Segment Start: TASK INPUTS

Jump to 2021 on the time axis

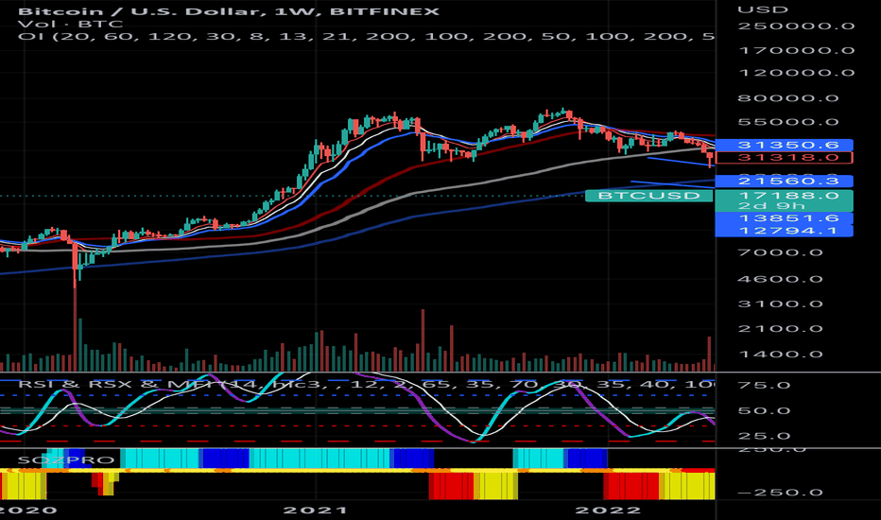coord(324,509)
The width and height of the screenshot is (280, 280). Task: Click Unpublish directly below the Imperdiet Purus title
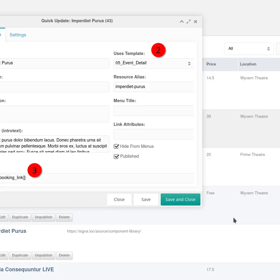pos(44,255)
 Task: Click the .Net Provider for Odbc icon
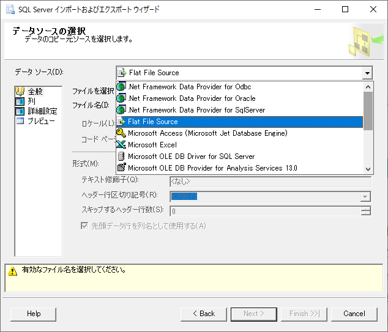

Segment End: TASK INPUTS

> [PROMPT]: Would you give the records again exactly, dropping the pictures?

> [PROBLEM SOLUTION]:
Jump to 2021 on the time axis

coord(324,509)
The width and height of the screenshot is (280, 280). Task: Click Unpublish directly below the Imperdiet Purus title
pos(44,255)
 Task: Click the .Net Provider for Odbc icon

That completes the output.